+++ Entries shown

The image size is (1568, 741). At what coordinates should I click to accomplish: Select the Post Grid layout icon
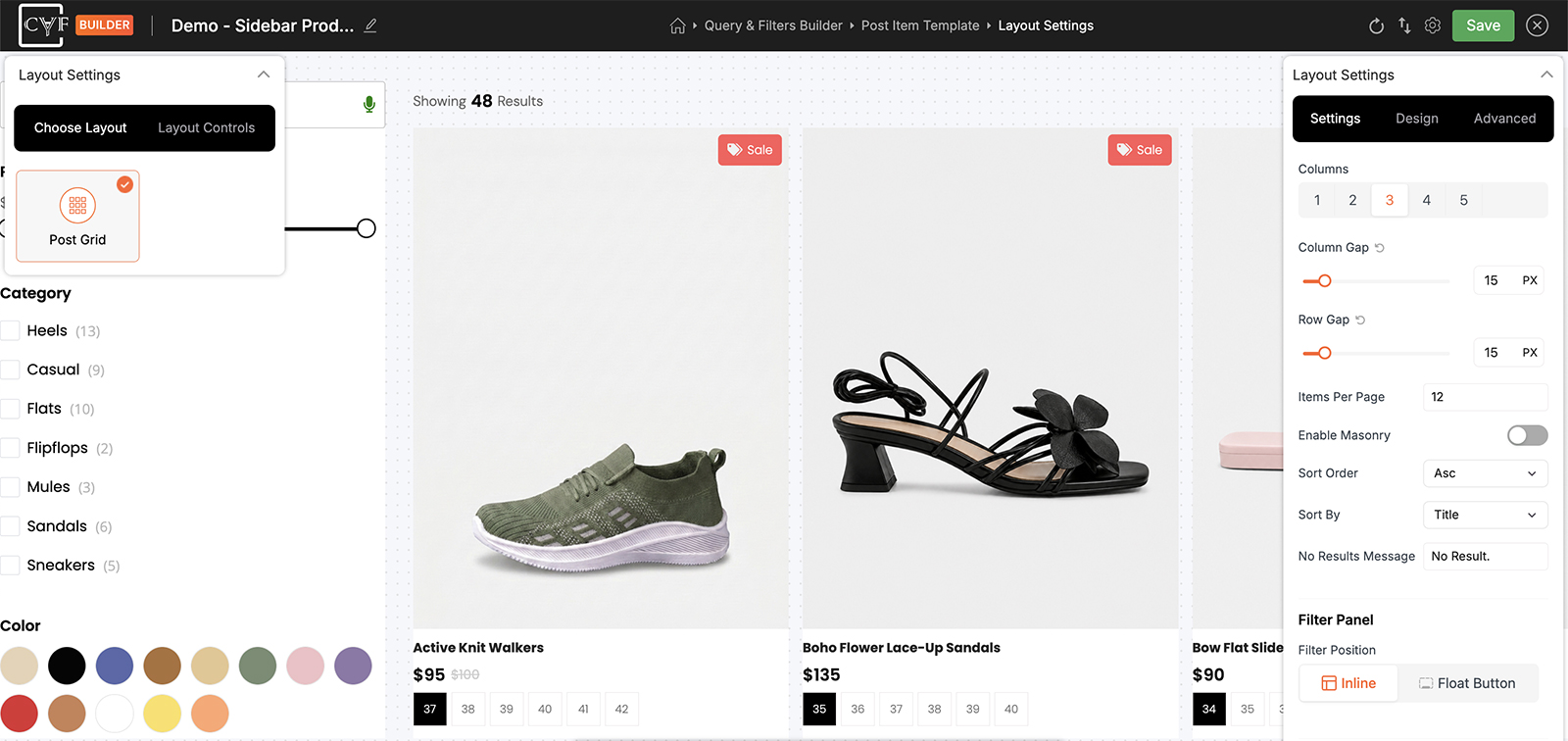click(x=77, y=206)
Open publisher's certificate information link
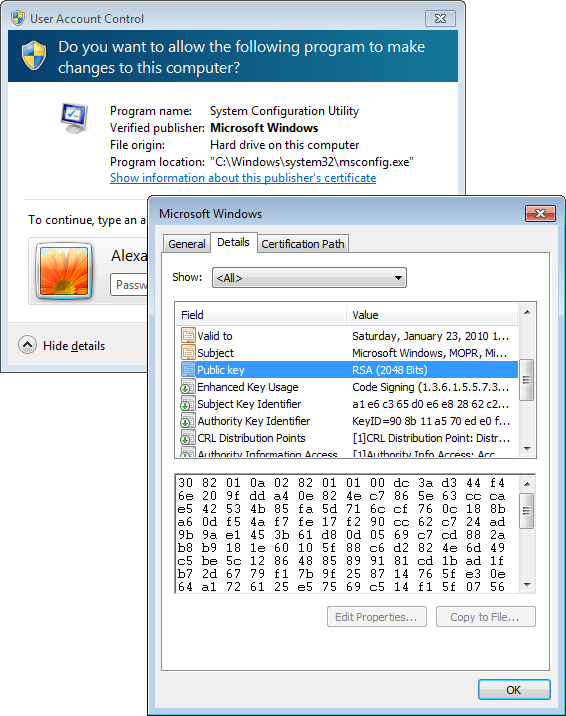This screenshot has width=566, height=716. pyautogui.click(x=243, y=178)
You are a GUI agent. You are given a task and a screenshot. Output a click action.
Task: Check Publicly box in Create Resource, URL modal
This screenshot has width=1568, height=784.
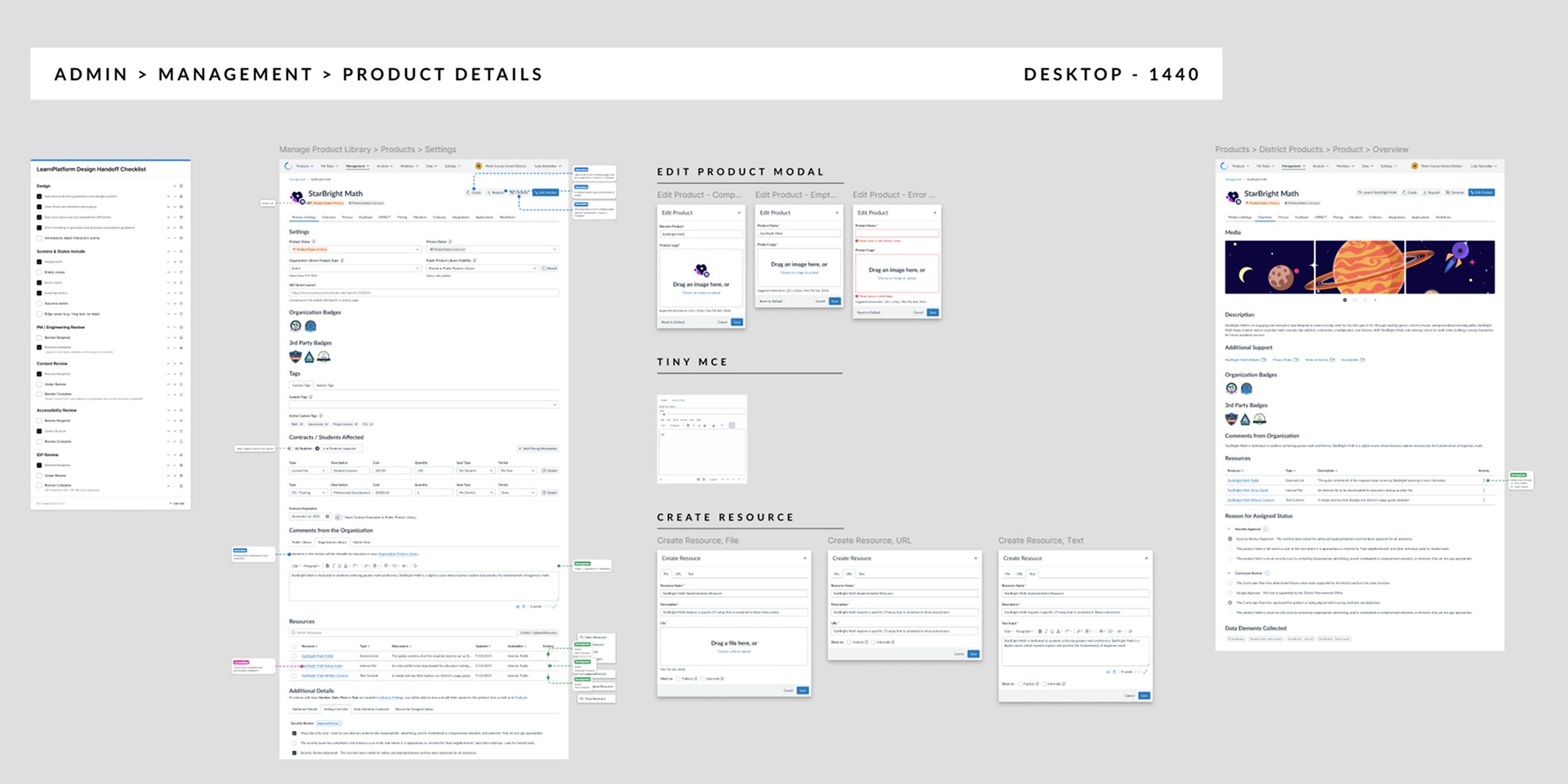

++++++
+++ Entries shown

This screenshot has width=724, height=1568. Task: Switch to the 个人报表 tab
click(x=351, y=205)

++++++

### Assignment
Only the lines above from the line with "Task: Check Publicly" to the line with "This screenshot has width=1568, height=784.", those two lines included, should be reproduced exactly.

### Response to the exercise
Task: Check Publicly box in Create Resource, URL modal
This screenshot has width=1568, height=784.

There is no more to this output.